While upholding a lower court’s dismissal, on inconvenient forum grounds, of a number of complaints arising out of an airline disaster that killed more than 200 people in Brazil, the Eleventh Circuit Court of Appeals has determined that the court erred in dismissing, on its own motion, the complaint filed by a Brazilian mother who had not yet served a summons and her complaint on the defendant manufacturers. Tazoe v. Airbus S.A.S., Nos. 09-14847, 08-23434, 07-21941 (11th Cir., decided February 1, 2011).

According to the court, the matter raised an issue of first impression, that is, whether a court can sua sponte dismiss, for reasons of an inconvenient forum, a complaint that has not been served and has not been subject to a motion to dismiss. The mother filed her complaint six months after the manufacturers moved to dismiss the associated complaints of many of the family members of others killed in the accident. The lower court consolidated her complaint with the others and then dismissed them all after determining that Brazil would provide a more convenient forum, given the location of witnesses and evidence.
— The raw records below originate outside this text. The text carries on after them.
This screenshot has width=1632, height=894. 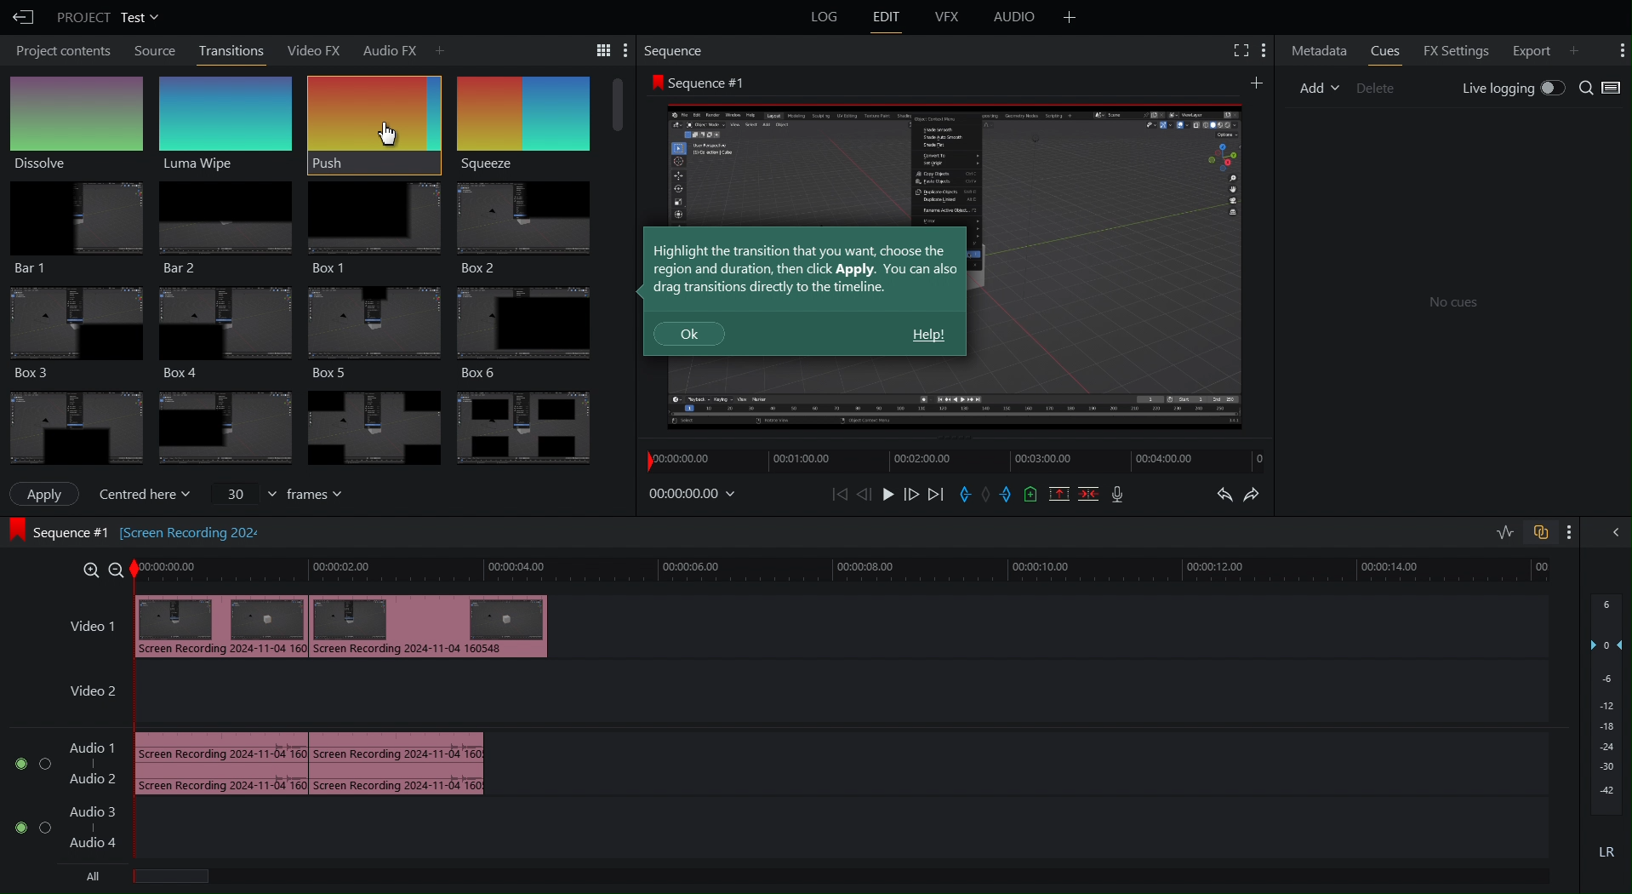 I want to click on Add, so click(x=1574, y=50). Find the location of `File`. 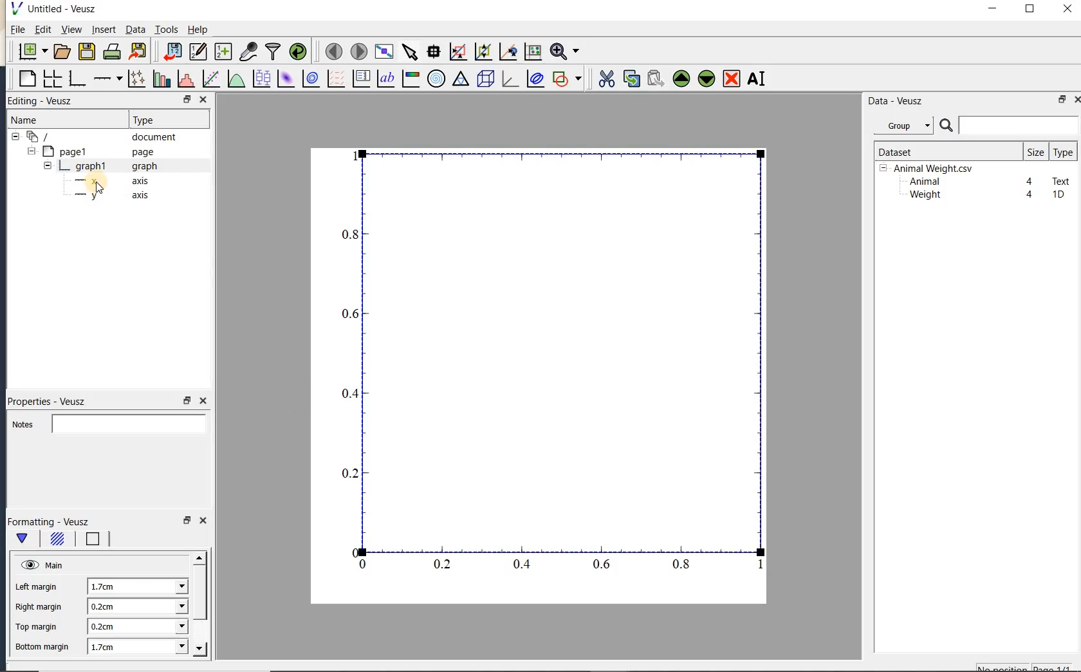

File is located at coordinates (18, 30).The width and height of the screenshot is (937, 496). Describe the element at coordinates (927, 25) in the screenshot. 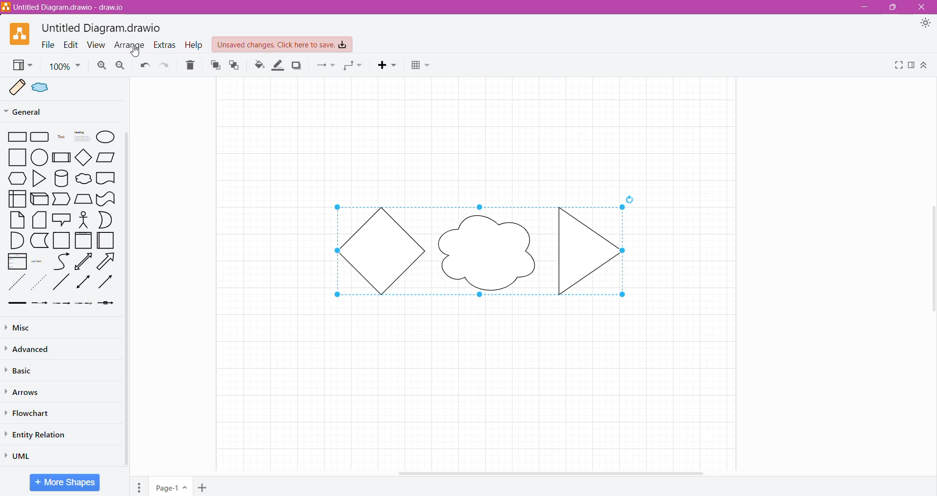

I see `Appearance` at that location.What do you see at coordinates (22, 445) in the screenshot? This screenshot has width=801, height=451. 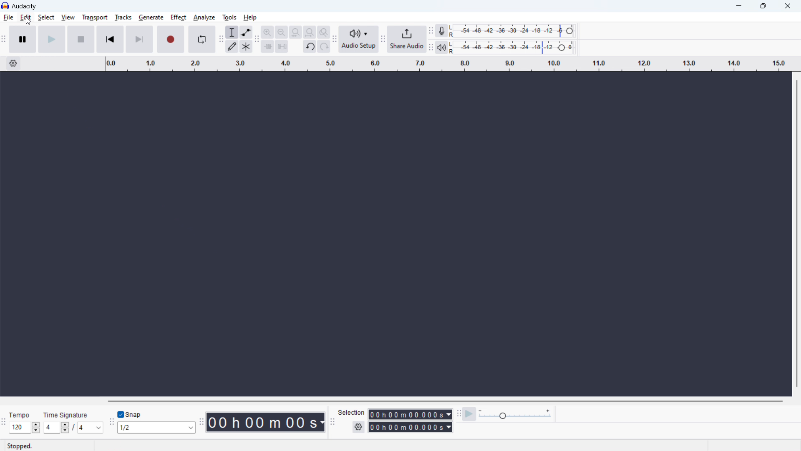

The appeals court acknowledged that the Brazilian mother’s complaint may not ultimately survive an inconvenient forum challenge, but ruled that she was denied due process because her complaint was dismissed before it had been served and before the manufacturers had moved to dismiss it. She had no notice of the court’s intent to dismiss the complaint and no opportunity to respond. The court remanded her case for further proceedings.